_Page extract_.

▼

# Congratulations to everyone for hitting 2 million posts on TBT! Prize inside!



## Justin (Dec 1, 2013)

We just hit 1.5 million posts back in early August, and now today we've just hit the big 2 million! Thanks to everyone who has contributed towards this milestone. TBT is just as strong as it was back in June when New Leaf released, if not stronger now. We hope you'll continue to stick around, especially for our events such as the Fair!

Oh yeah... To celebrate hitting 2 million posts, the first 100 unique members to click on this link will earn themselves 1 Ticket for the Fair! If you don't know what the Fair is, or what Tickets are for, now is a good time to check out the new Fair boards on the index. The link will take you straight to the Fairgrounds.


----------



## cIementine (Dec 1, 2013)

I clicked the link. Woop woop.

Wow, that's a lot of posts! I will be sticking round for as long as I can possibly do so c:


----------



## 3DSfan134 (Dec 1, 2013)

WOW! That's a lot of posts. So who made the 2,000,000th post?


----------



## Kip (Dec 1, 2013)

How will you know if we clicked it?

▲

_Given data_.
▼

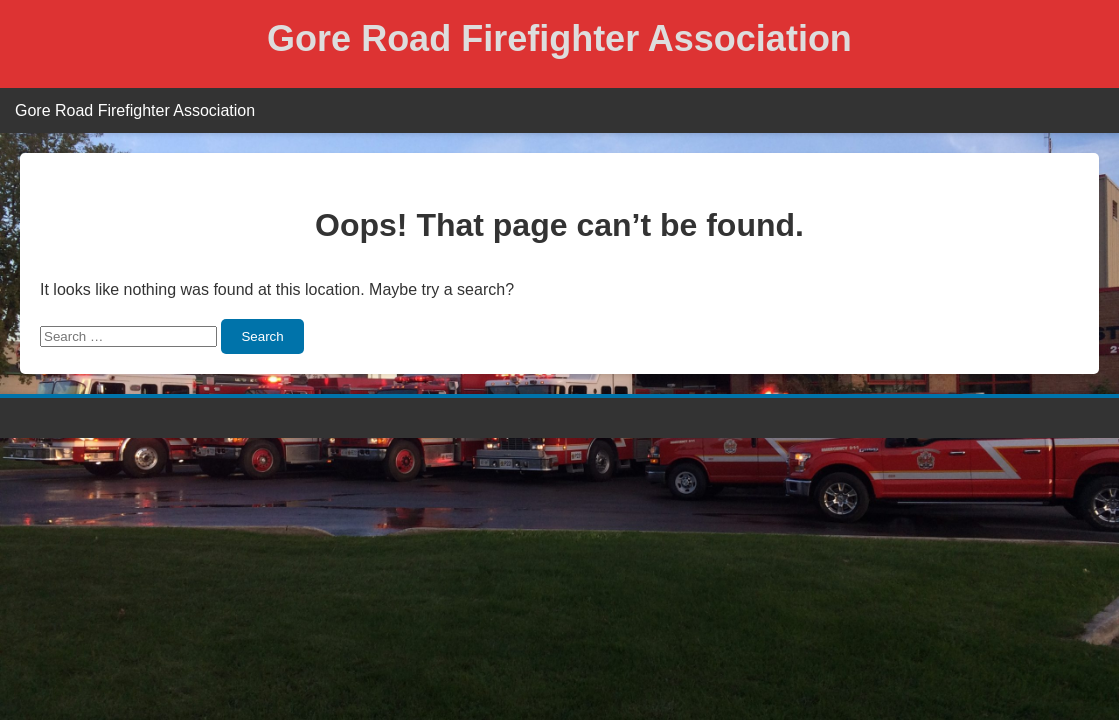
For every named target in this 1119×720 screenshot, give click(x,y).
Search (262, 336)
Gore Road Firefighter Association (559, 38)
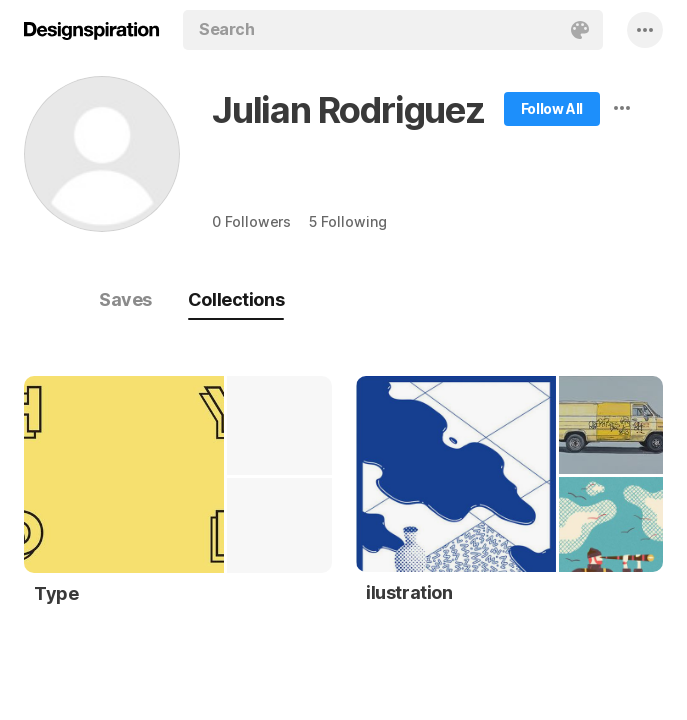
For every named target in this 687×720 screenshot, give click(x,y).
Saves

▲

_Directions_.
- 1) Answer from the forum thread:
(a) When did TBT reach 1.5 million posts?
(b) How many members can earn a Ticket through the link, and how many Tickets does each get?
(c) Where does the link take a member?
- 2) Please explain, in one to three sentences, why the forum thread says the first 100 unique members who click the link earn a Fair Ticket.
The material can be set aside; none of it is needed here.

_The solutions_.
- 1)
(a) Early August.
(b) The first 100 unique members; each earns 1 Ticket.
(c) Straight to the Fairgrounds.

- 2) The Ticket giveaway celebrates TBT reaching 2 million posts. The first 100 unique members who click the link each earn 1 Ticket for the Fair.